++++ ФРАГМЕНТ ДОКУМЕНТА

Премьера опера
Организованная "Опергруппой" Василия Бархатова "Лаборатория современной оперы" открыла свой сезон, во время которого на самых разных московских площадках должно быть показано в общей сложности четыре современных оперных произведения. Первым из них стала опера Сергея Невского "Франциск", премьеру которой на Новой сцене Большого театра посмотрел СЕРГЕЙ ХОДНЕВ.
То, что удалось договориться с Большим театром,— это, конечно, для "Опергруппы" красивая продюсерская удача, а для самого театра не менее красивая храбрость, если вспомнить, что семь лет назад собственная инициатива Большого по части современной оперы — "Дети Розенталя" Леонида Десятникова — ни с того ни с сего спровоцировала массу гвалта со стороны думских депутатов, прокремлевской молодежи и прочих тонких ценителей оперного искусства. С другой стороны, может быть, сам бренд Большого в этом случае внушает части публики успокоительные надежды на то, что, раз уж это наш главный государственный театр, такое страшное и ужасное дело, как современная опера, тут покажут как-нибудь снисходя, мягенько — так, чтобы не очень пугало.

++++++++
++++ ФРАГМЕНТ ДАННЫХ

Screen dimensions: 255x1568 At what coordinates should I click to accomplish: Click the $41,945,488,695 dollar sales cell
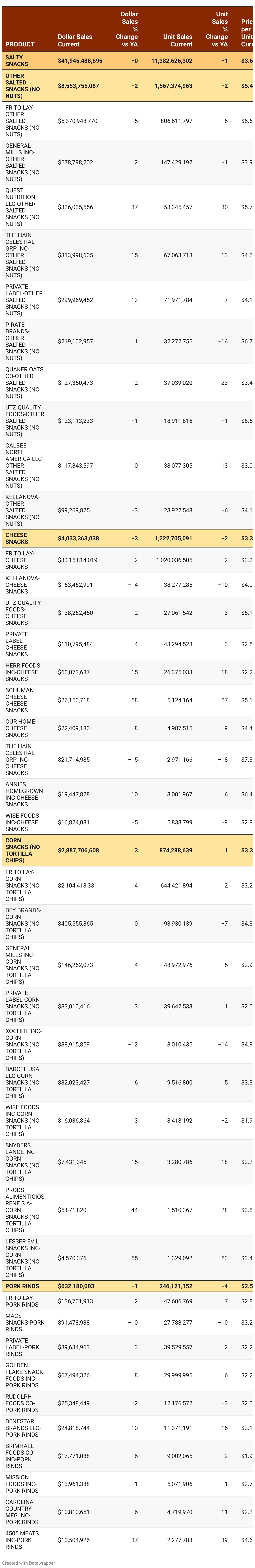point(80,61)
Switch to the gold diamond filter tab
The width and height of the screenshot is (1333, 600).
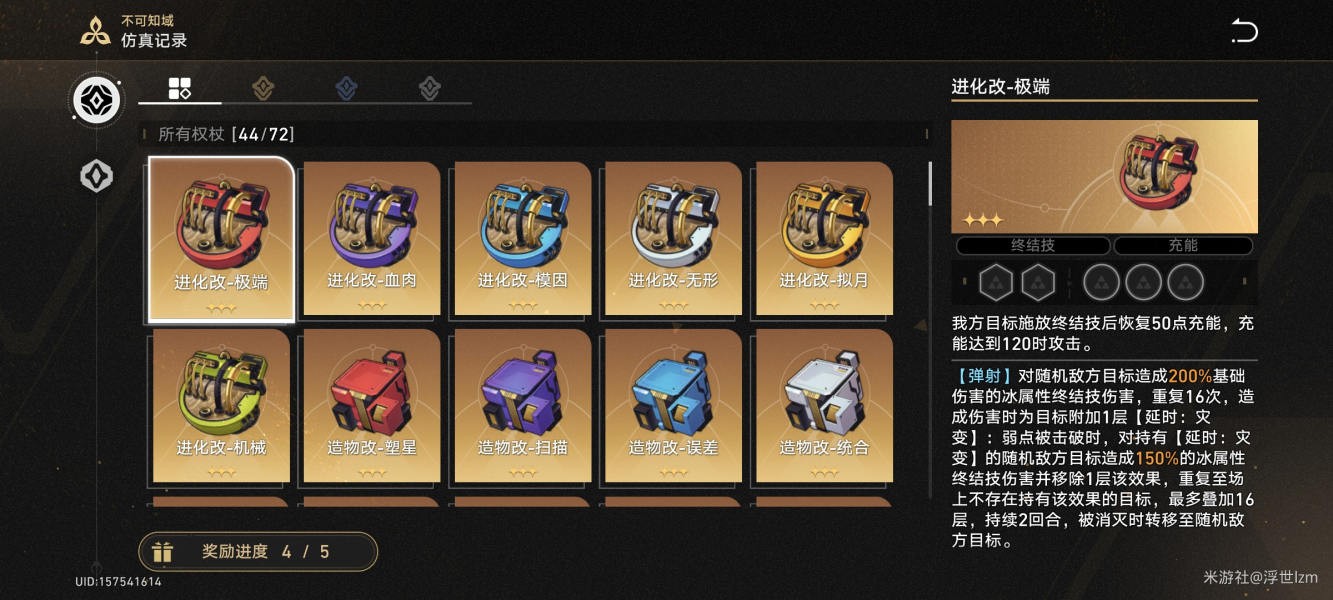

++++++++

→ **ЗАДАНИЕ 1**: Выведите дословно часть текста о премьере оперы «Франциск»: всё, начиная со слов «То, что удалось» и вплоть до слов «не очень пугало.».
→ **ЗАДАНИЕ 2**: Как продолжить текст о премьере оперы «Франциск»? Напишите продолжение, которое начинается сразу после его последнего предложения.
Эти данные взяты из другого источника.

→ **ОЖИДАЕМЫЙ ОТВЕТ 1**:
То, что удалось договориться с Большим театром,— это, конечно, для "Опергруппы" красивая продюсерская удача, а для самого театра не менее красивая храбрость, если вспомнить, что семь лет назад собственная инициатива Большого по части современной оперы — "Дети Розенталя" Леонида Десятникова — ни с того ни с сего спровоцировала массу гвалта со стороны думских депутатов, прокремлевской молодежи и прочих тонких ценителей оперного искусства. С другой стороны, может быть, сам бренд Большого в этом случае внушает части публики успокоительные надежды на то, что, раз уж это наш главный государственный театр, такое страшное и ужасное дело, как современная опера, тут покажут как-нибудь снисходя, мягенько — так, чтобы не очень пугало.

→ **ОЖИДАЕМЫЙ ОТВЕТ 2**:
Для таких зрителей "Франциск" как будто бы готовил сплошь плохие новости. Еще до начала спектакля, поставленного совсем молодым режиссером студентом ГИТИСа Владимиром Бочаровым, шел перформанс: актеры-студенты образовывали живую цепь, которая медленно перетекала из вестибюля в фойе (и потом к финалу оперы добралась и до сцены). Бойся, зритель! Не на "Иоланту" ты пришел! Сам спектакль оформлен таким образом, что на сцене стоит ажурная металлическая конструкция в несколько ярусов, на втором из них размещаются музыканты, на третьем — хористы (в постановке задействован оркестрово-хоровой тандем Questa Musica под управлением Филиппа Чижевского), а внизу на сцене помещаются стол и железная кровать. И святой Франциск Ассизский (не в коричневой рясе, а в майке не совсем серафической чистоты) мыкался, болел и в конце концов забирался по декорации на верхний ярус, изображая свое преставление. И женщина (по замыслу либреттиста — драматургически непростой конгломерат трех женских образов: матери Франциска, святой Клары из Фолиньо и францисковой патронессы Джакомы де Сеттесоли) хлопотала вокруг него, перевязывая стигматы, а потом уходила в темноту зрительного зала.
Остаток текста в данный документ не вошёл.